(Items in a dataset)
- - -

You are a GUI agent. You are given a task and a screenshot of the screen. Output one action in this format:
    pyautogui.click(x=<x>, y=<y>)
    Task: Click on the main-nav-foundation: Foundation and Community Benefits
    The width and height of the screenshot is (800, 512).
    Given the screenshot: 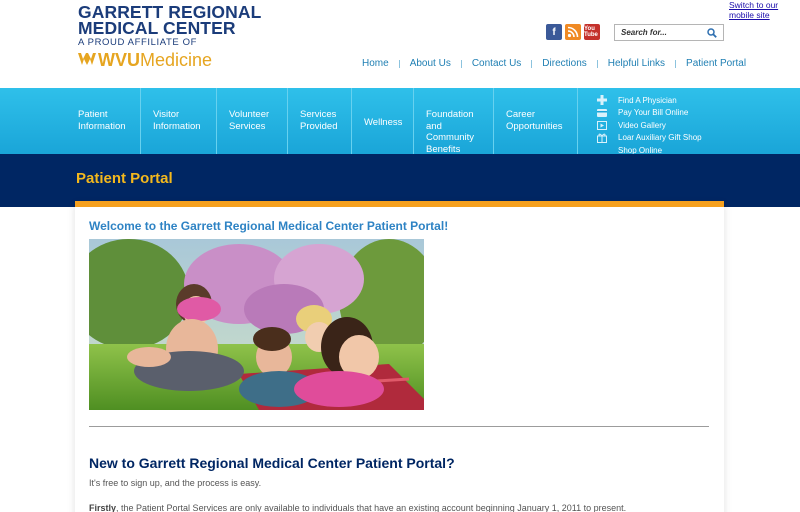 What is the action you would take?
    pyautogui.click(x=454, y=122)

- - -

**PROBLEM:** Reproduce the records word for word, starting at their first line and ending with the line that contains "The width and".

**RESULT FOR THIS TASK:**
You are a GUI agent. You are given a task and a screenshot of the screen. Output one action in this format:
    pyautogui.click(x=<x>, y=<y>)
    Task: Click on the main-nav-foundation: Foundation and Community Benefits
    The width and height of the screenshot is (800, 512).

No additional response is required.